Asım Pars

Personal information
- Born: 1 April 1976 Tuzla, SR Bosnia and Herzegovina, SFR Yugoslavia
- Died: 23 September 2024 (aged 48) Tojšići, Bosnia and Herzegovina
- Nationality: Bosnian / Turkish
- Listed height: 7 ft 0 in (2.13 m)
- Listed weight: 231 lb (105 kg)

Career information
- NBA draft: 1998: undrafted
- Playing career: 1992–2013
- Position: Center
- Number: 5, 8, 11, 14

Career history
- 1992–1993: Sloboda Dita
- 1993–1994: Galatasaray
- 1994–1996: KK Zagreb
- 1996: Tuborg
- 1996–1998: Ülkerspor
- 1998–2000: Tofaş
- 2000–2001: Fenerbahçe
- 2001–2002: Ülkerspor
- 2002–2003: Efes Pilsen
- 2003: Dynamo Moscow
- 2003–2006: Tuborg
- 2006–2007: Lokomotiv Rostov
- 2007–2008: Pınar Karşıyaka
- 2008–2009: Türk Telekom
- 2009–2012: Mersin BB
- 2012–2013: Erdemirspor

= Asım Pars =

Turkish basketball player (1976–2024)

Asım Pars (born Asim Paščanović; 1 April 1976 – 23 September 2024) was a Turkish professional basketball player.

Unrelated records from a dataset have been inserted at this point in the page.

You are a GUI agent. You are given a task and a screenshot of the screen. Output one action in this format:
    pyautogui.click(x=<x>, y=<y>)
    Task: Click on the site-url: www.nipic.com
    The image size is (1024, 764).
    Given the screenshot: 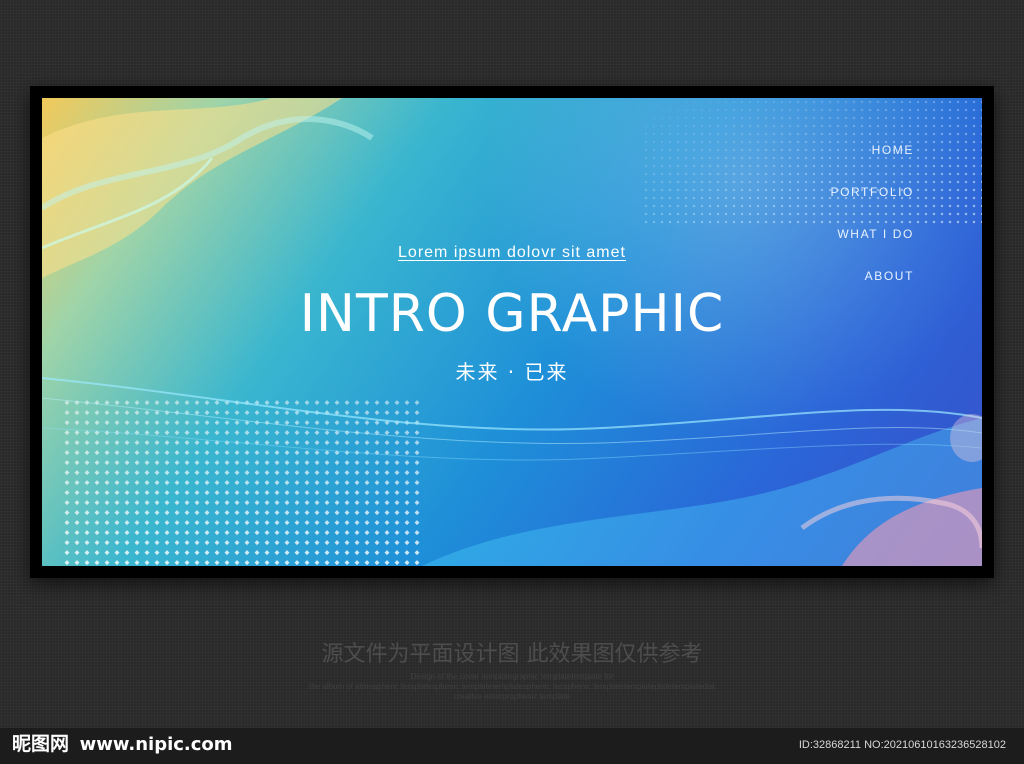 What is the action you would take?
    pyautogui.click(x=156, y=744)
    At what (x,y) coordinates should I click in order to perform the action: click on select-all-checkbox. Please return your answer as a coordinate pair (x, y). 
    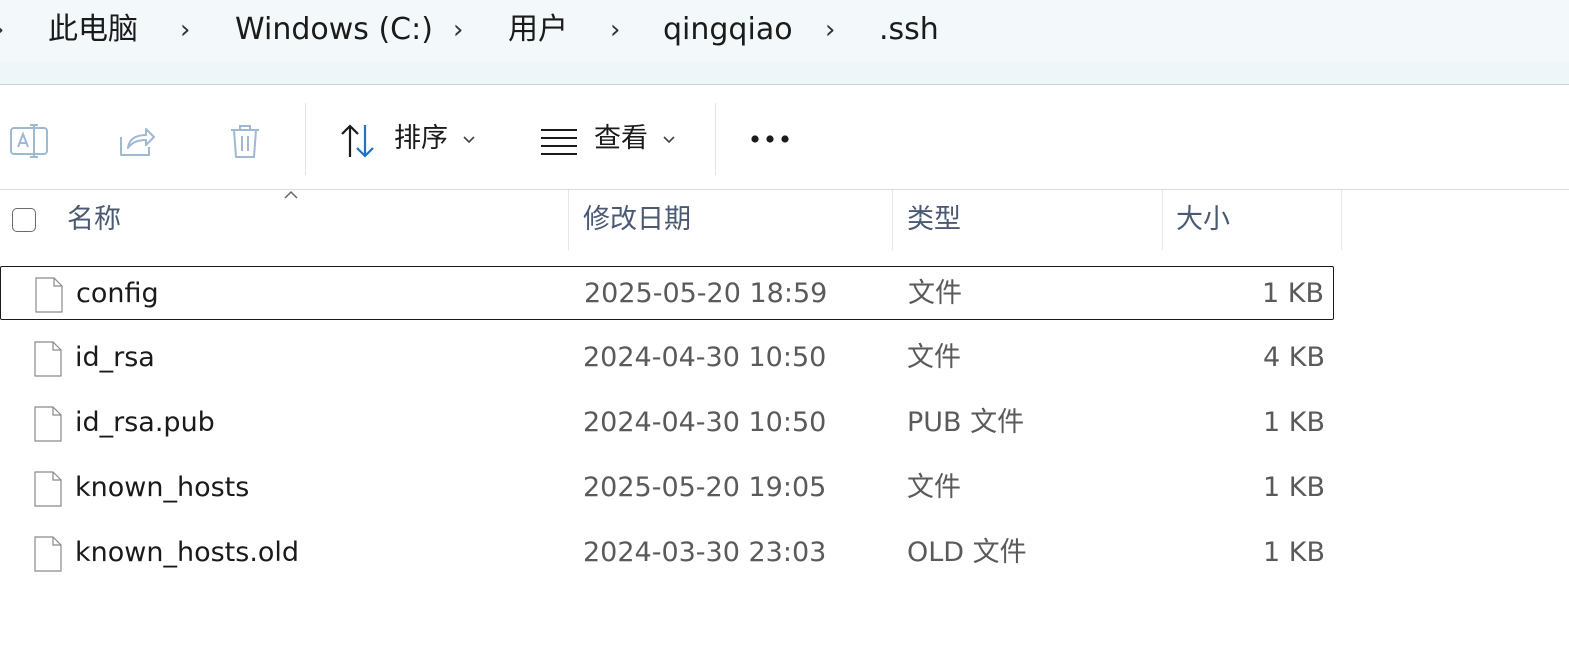
    Looking at the image, I should click on (24, 220).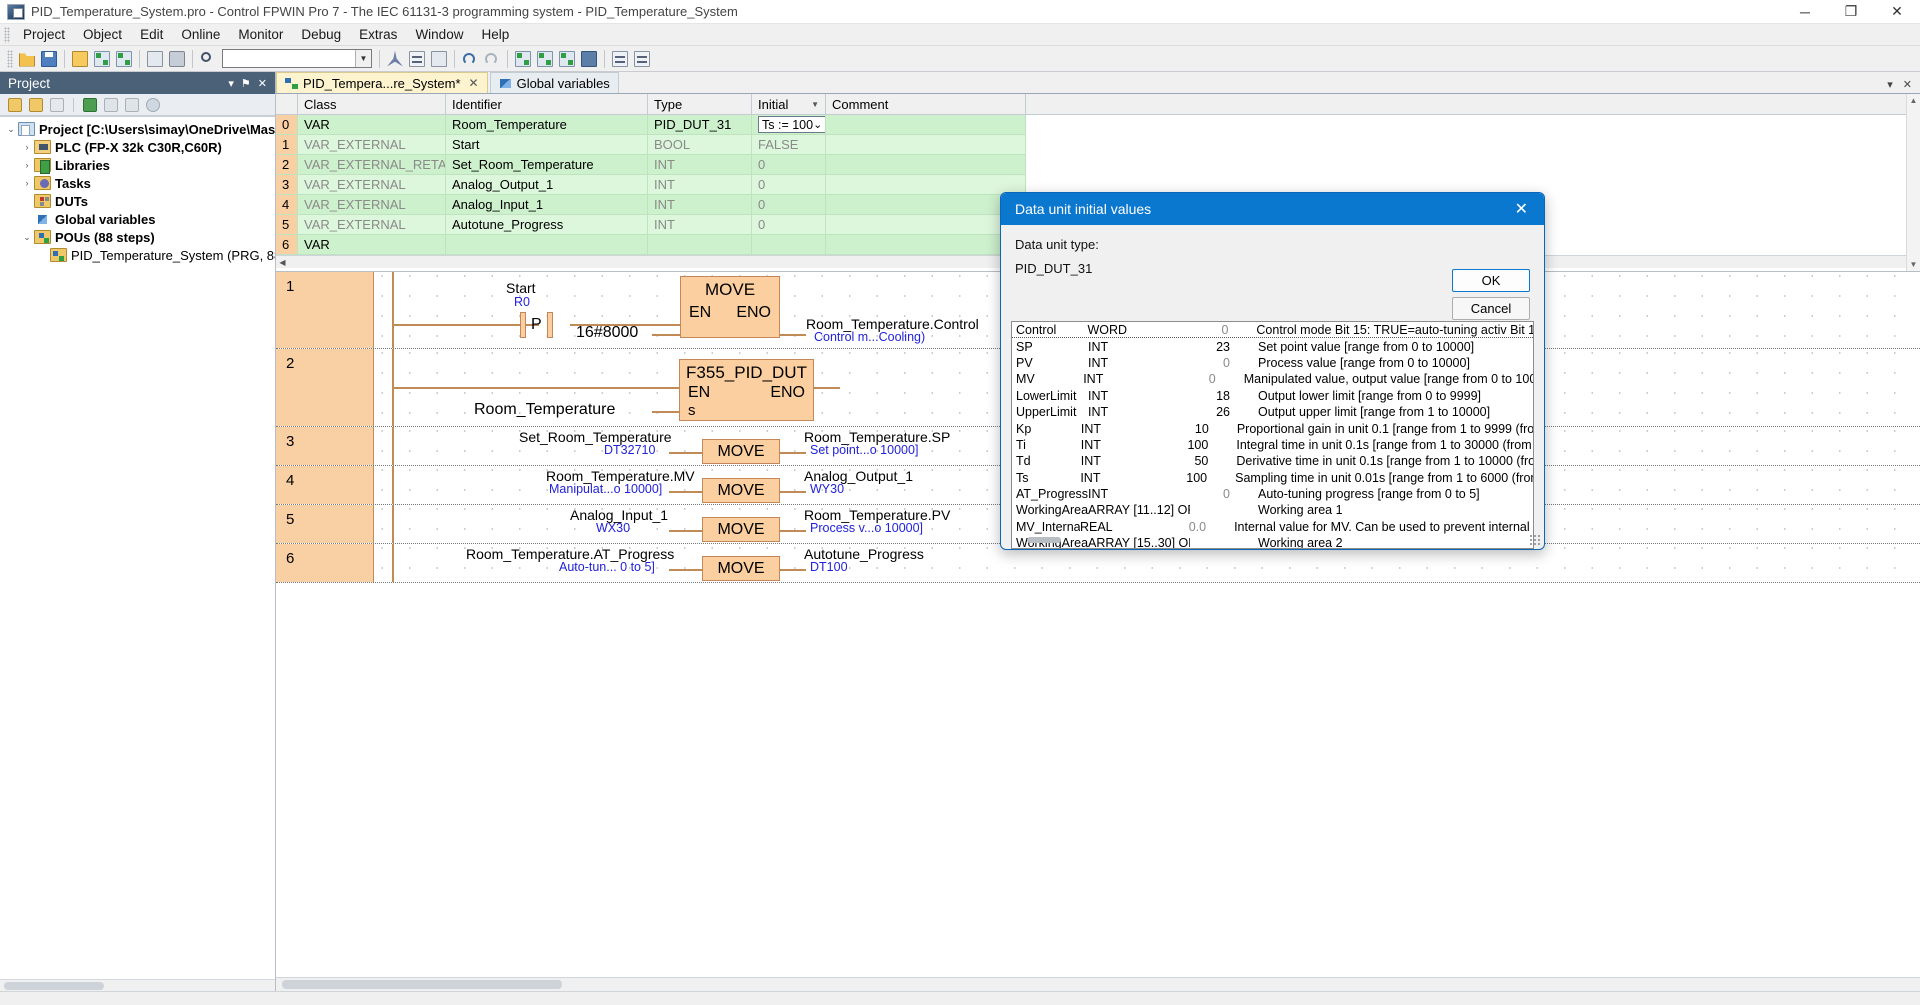 This screenshot has height=1005, width=1920. Describe the element at coordinates (90, 105) in the screenshot. I see `library-add-button` at that location.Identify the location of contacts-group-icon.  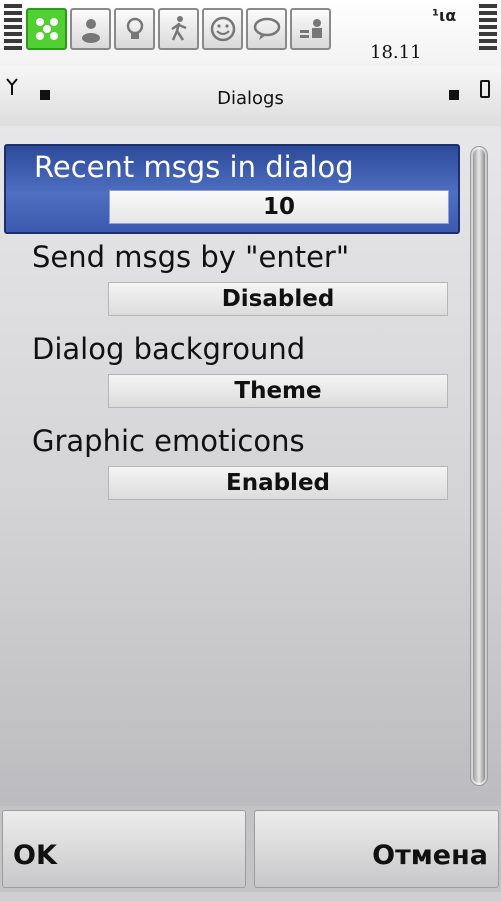
(46, 29).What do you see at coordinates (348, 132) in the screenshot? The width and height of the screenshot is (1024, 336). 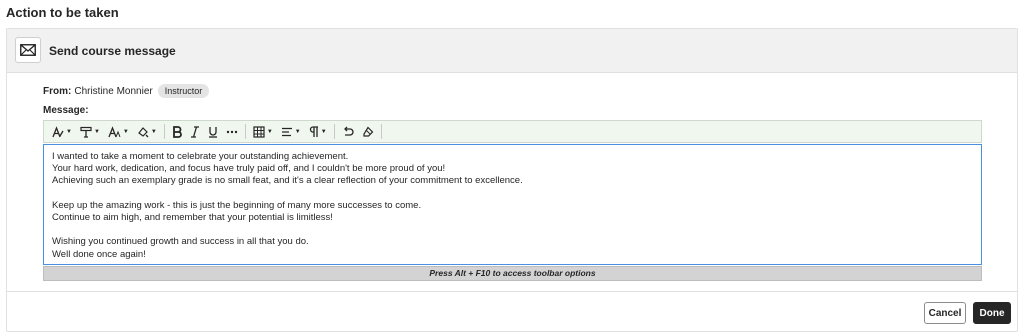 I see `undo-icon` at bounding box center [348, 132]. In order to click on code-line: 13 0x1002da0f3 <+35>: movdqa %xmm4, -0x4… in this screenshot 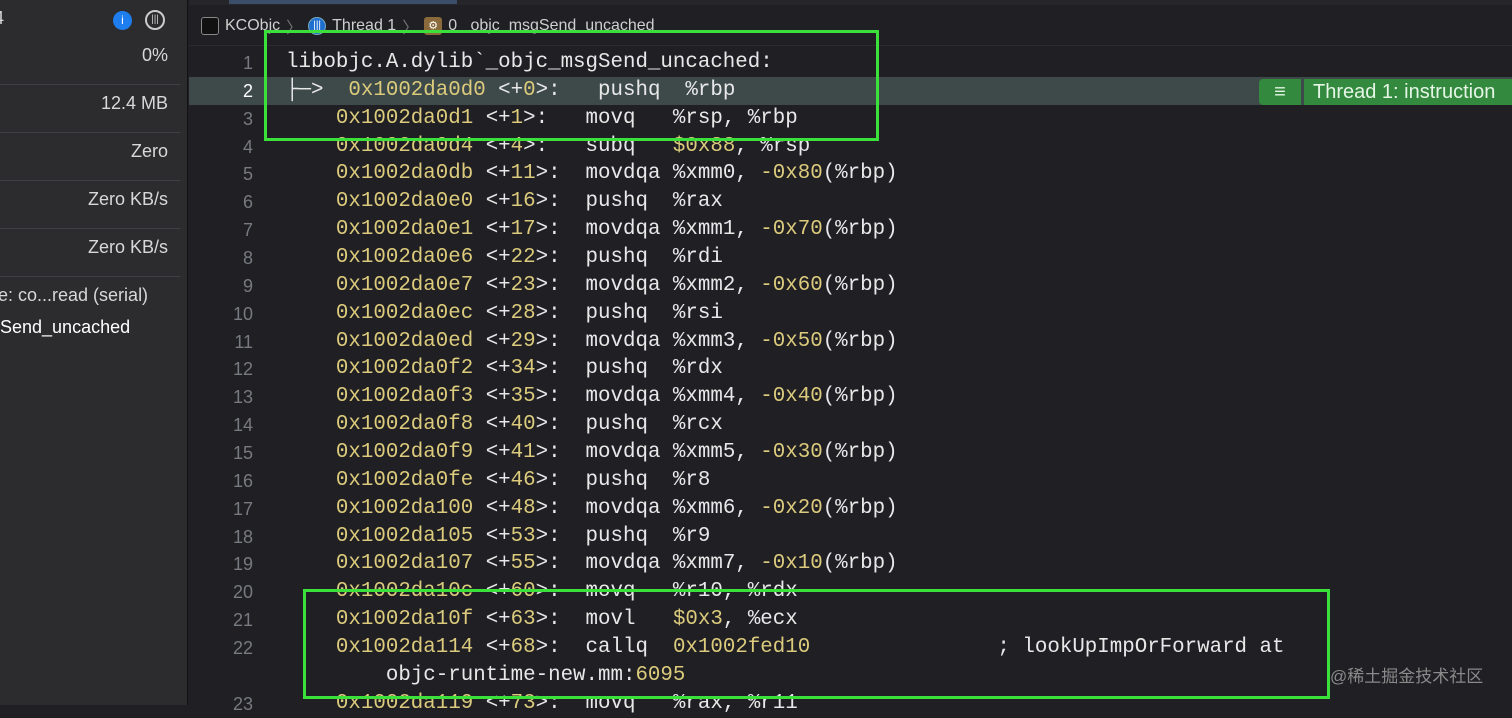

He stood 2.13 m tall and played as a center. He had a dual citizenship, Turkish and Bosnian.

==Personal life and death==
During the early 2000s, Pars married his girlfriend Amra Mehinović. The couple's first child, son Emre, was born in 2003. Their second child, daughter Saira, was born in 2010 in Adana while Mersin player Pars was in town for a game versus Adana Demirspor and his pregnant wife, who had accompanied him for the trip, unexpectedly went into labour.

On 23 September 2024, Pars' body was found at his family home in Tojšići, near Kalesija. He was 48. According to media reports, Tuzla Canton Interior Ministry and Kalesija Medical Center determined his death to have come about via suicide by hanging.